A property tax lien is a lien or claim for money due to a federal, state, or local government for unpaid and delinquent taxes. For example, the federal government may place a lien on a homeowner’s home or other real property for unpaid federal income taxes, and state and local governments (often counties) may place a lien on real property for unpaid income or property taxes.
The federal, state, or local government entity—also known as a taxing authority—may seek to recover payment for unpaid taxes by forcing the sale of the property on which the lien is placed in the foreclosure process—a process in which the validity of the lien and satisfaction (payment) for the lien is litigated or determined in court.

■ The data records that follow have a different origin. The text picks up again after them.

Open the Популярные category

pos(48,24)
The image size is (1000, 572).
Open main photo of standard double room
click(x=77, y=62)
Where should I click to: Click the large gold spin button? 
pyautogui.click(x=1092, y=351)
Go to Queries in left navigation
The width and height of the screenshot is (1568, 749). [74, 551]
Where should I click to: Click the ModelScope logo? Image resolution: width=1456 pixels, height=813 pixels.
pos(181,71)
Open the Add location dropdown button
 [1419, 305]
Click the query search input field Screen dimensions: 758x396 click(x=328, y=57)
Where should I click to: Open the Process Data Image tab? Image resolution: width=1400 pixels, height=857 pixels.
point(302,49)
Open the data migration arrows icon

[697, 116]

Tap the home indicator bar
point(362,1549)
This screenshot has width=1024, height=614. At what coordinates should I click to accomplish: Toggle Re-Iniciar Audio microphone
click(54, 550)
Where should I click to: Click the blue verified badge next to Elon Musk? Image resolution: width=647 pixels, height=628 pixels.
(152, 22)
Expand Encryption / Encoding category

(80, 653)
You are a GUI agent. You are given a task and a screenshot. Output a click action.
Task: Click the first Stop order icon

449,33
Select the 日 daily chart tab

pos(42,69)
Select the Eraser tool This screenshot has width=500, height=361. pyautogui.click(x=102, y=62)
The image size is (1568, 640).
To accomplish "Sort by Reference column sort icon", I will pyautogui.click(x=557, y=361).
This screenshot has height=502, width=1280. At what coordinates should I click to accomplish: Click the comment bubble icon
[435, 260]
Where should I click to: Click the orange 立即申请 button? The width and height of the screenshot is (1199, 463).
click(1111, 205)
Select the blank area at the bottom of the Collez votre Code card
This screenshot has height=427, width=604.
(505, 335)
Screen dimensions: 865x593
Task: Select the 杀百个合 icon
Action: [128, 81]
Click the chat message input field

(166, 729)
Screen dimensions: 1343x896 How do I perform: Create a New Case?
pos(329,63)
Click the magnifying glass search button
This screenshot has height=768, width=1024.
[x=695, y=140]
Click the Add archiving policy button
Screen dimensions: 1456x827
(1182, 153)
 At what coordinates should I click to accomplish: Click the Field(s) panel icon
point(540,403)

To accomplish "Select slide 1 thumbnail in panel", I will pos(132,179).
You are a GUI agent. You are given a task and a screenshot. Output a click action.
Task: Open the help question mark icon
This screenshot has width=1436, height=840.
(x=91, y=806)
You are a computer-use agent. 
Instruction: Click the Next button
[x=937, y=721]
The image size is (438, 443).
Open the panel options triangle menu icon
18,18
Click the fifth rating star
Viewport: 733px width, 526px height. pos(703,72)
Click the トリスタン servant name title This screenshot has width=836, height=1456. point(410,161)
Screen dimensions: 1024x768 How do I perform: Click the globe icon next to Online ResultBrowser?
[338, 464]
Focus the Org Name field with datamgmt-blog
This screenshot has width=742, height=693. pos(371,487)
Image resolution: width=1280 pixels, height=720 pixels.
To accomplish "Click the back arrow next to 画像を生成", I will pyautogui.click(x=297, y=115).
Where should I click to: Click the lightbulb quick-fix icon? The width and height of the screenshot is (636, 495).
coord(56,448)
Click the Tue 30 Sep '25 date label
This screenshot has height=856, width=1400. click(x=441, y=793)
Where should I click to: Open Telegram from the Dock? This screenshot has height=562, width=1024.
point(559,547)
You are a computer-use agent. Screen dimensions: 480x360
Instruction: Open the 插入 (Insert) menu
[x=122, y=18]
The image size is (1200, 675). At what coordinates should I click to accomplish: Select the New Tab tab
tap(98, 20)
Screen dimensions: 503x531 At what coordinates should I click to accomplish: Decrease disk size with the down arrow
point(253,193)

In West Virginia, a property tax lien is a legal claim against a property for unpaid property taxes. When property taxes are delinquent, the county in which the property is located may place a lien on the property. This lien ensures that the tax authority gets first claim over other creditors in regards to the property. If the taxes remain unpaid, the county can initiate a tax lien sale, where the lien is sold to an investor. The investor can then collect the unpaid taxes plus interest from the homeowner, or eventually foreclose on the property if the debt remains unpaid. The process for enforcing tax liens, including foreclosure, is governed by state statutes, and the specific procedures can vary by county. The foreclosure process involves litigation in court, where the validity of the lien and the satisfaction of the debt are determined. Additionally, for federal income taxes, the Internal Revenue Service (IRS) can place a federal tax lien against all assets of a taxpayer, including real property, if federal taxes are not paid.